Paris a appelé l'Iran à se
saisir de l'occasion pour "aider à en finir" avec le conflit en Syrie. A
Damas, le président Bachar al-Assad a félicité son allié iranien chiite pour sa
"grande victoire".
Même les Emirats arabes unis
-un pays sunnite- ont estimé que cet accord pouvait être une "occasion d'ouvrir
une nouvelle page dans les relations entre les pays de la région du
Golfe".
A l'inverse, Israël a
imédiatement dénoncé une "erreur historique", qui va permettre à l'Iran de
financer sa "machine de terreur". "Israël n'est pas lié à cet accord avec l'Iran
(....) Nous saurons toujours nous défendre", a menacé le Premier ministre
Benjamin Netanyahu.
C'est la première fois qu'un
accord à ce niveau lie
"Cet accord nous donne une
chance d'aller dans une nouvelle direction", a commenté le président américain
Barack Obama, tout en soulignant qu'il était fondé sur les vérifications "et pas
sur la confiance". Il a annoncé une conférence de presse mercredi à Washington
où l'accord doit désormais être soumis au Congrès, contrôlé par les Républicains
qui pourraient faire obstacle à son application.

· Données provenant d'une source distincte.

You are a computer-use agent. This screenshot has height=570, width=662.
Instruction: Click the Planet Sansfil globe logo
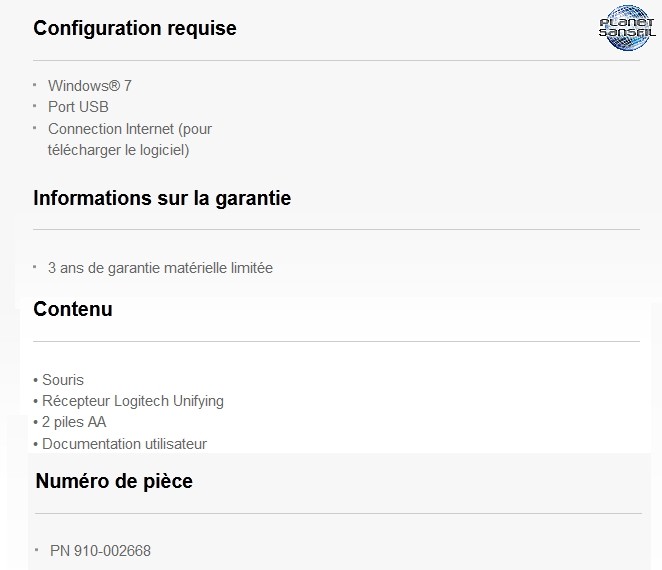tap(627, 28)
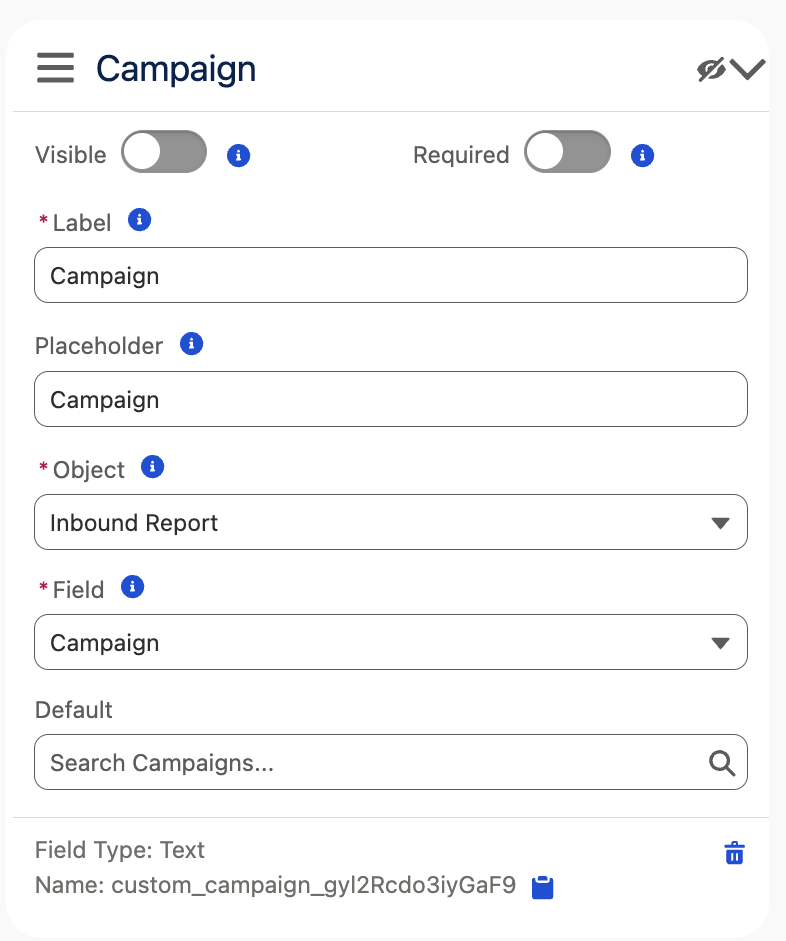The width and height of the screenshot is (786, 941).
Task: Enable the Visible toggle
Action: [x=163, y=152]

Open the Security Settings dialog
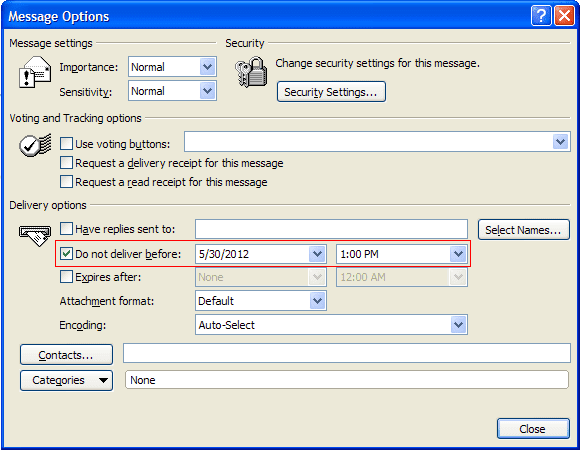331,92
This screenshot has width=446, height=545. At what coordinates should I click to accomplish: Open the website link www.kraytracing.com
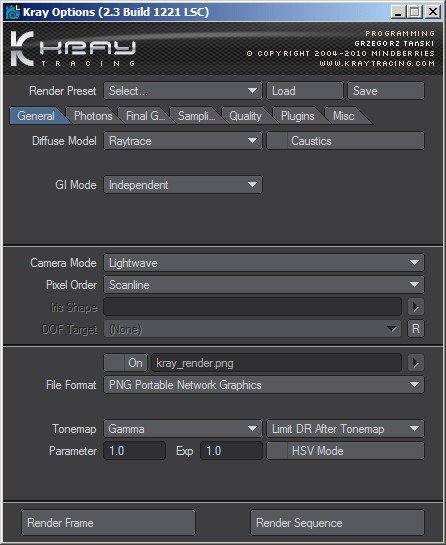point(377,64)
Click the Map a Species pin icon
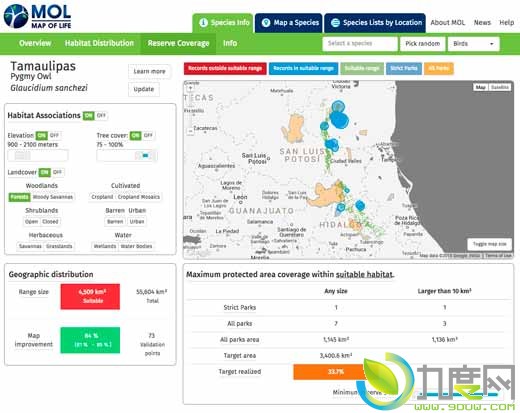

L'épilogue heureux est aussi un
succès pour le président iranien Hassan Rohani, pour qui l'accord pourrait
"éliminer peu à peu la méfiance" entre les ennemis historiques. Le chef de
l'Etat, un modéré, a promis que son pays ne se doterait "jamais" de la bombe
atomique tandis que le guide suprême iranien, l'ayatollah Ali Khamenei, a salué
"les honnêtes et durs efforts" de ses négociateurs.
- Accès 'limité'
-
L'entente a été arrachée à
l'issue de 18 jours d'un dernier round de négociations.
L'accord met en oeuvre de
grands principes actés à Lausanne en avril: Téhéran s'engage à réduire ses
capacités nucléaires (centrifugeuses, stock d'uranium enrichi...) pendant
plusieurs années et à laisser les inspecteurs de l'Agence internationale de
l'énergie atomique (AIEA) procéder à des inspections plus
poussées.
Le but est de rendre quasiment
impossible la possibilité pour l'Iran de fabriquer une bombe atomique, tout en
assurant à Téhéran, qui a démenti toute visée militaire, le droit de développer
une filière nucléaire civile.
Une fois les installations
iraniennes réduites, selon les termes de l'accord, il faudrait en effet un an à
Téhéran pour fabriquer une bombe, contre deux à trois mois
aujourd'hui.
En échange, l'Iran bénéficiera
progressivement d'une levée des sanctions internationales adoptées depuis 2006
par les Etats-Unis, l'Union européenne et l'ONU et qui brident l'économie
iranienne. Les premières sanctions pourront être levées à partir du premier
semestre 2016 si Téhéran respecte ses engagements. En cas de violation de
l'accord, elles pourront être rétablies et cela pendant quinze
ans.
En revanche, l'interdiction du
commerce des armes a été reconduite pour cinq ans, sauf autorisation spécifique
du Conseil de sécurité. La demande de l'Iran, soutenue par Moscou, de lever cet
embargo a été un des principaux points de blocage.
Et l'Iran a accepté un "accès
limité" à certains de ses site militaires aux inspecteurs de
l'AIEA.
Les milieux économiques se
tiennent prêts à revenir dans ce pays qui dispose des quatrièmes réserves de
brut au monde et des deuxièmes de gaz. L'Iran, un pays de l'Opep, pourra à terme
exporter à nouveau librement son pétrole.
Les prix du pétrole, qui
avaient un peu perdu mardi matin, se sont resaisis dans la journée, les
investisseurs se montrant désireux de tourner la page après l'annonce de
l'accord historique.
L'accord doit encore être
endossé par le Conseil de sécurité de l'ONU, une formalité qui doit intervenir
d'ici "quelques jours", selon Paris.